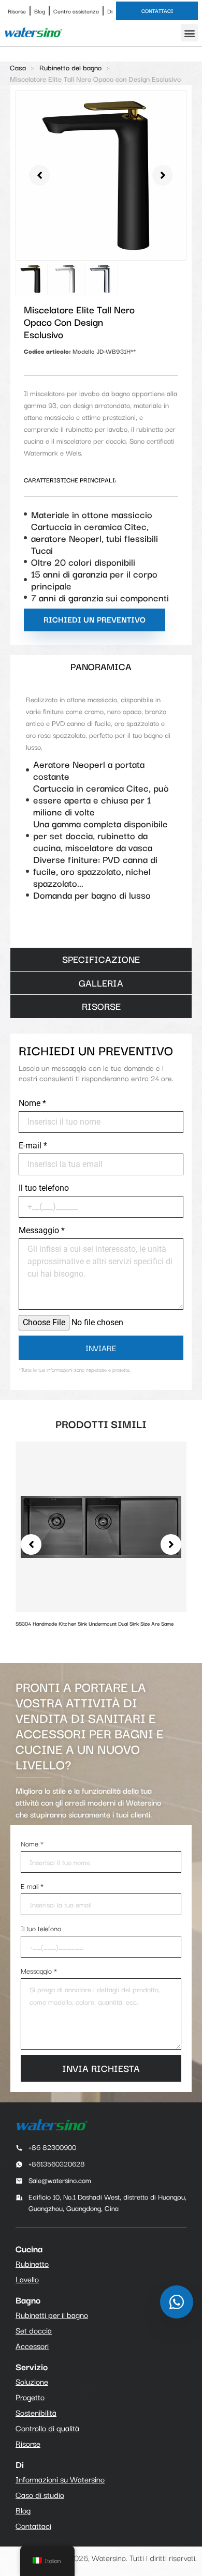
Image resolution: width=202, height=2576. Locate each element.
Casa (18, 67)
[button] (189, 32)
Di (109, 11)
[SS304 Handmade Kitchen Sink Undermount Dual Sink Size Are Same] (101, 1526)
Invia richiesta (101, 2067)
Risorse (17, 11)
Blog (39, 11)
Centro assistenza (76, 11)
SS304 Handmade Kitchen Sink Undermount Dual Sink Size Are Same (95, 1623)
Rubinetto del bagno (70, 67)
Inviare (101, 1347)
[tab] (101, 666)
:::
Please transcribe every entry exactly as written, leaving the pictures out.

Image resolution: width=202, height=2576. Locate each element.
Casa (18, 67)
[button] (189, 32)
Di (109, 11)
[SS304 Handmade Kitchen Sink Undermount Dual Sink Size Are Same] (101, 1526)
Invia richiesta (101, 2067)
Risorse (17, 11)
Blog (39, 11)
Centro assistenza (76, 11)
SS304 Handmade Kitchen Sink Undermount Dual Sink Size Are Same (95, 1623)
Rubinetto del bagno (70, 67)
Inviare (101, 1347)
[tab] (101, 666)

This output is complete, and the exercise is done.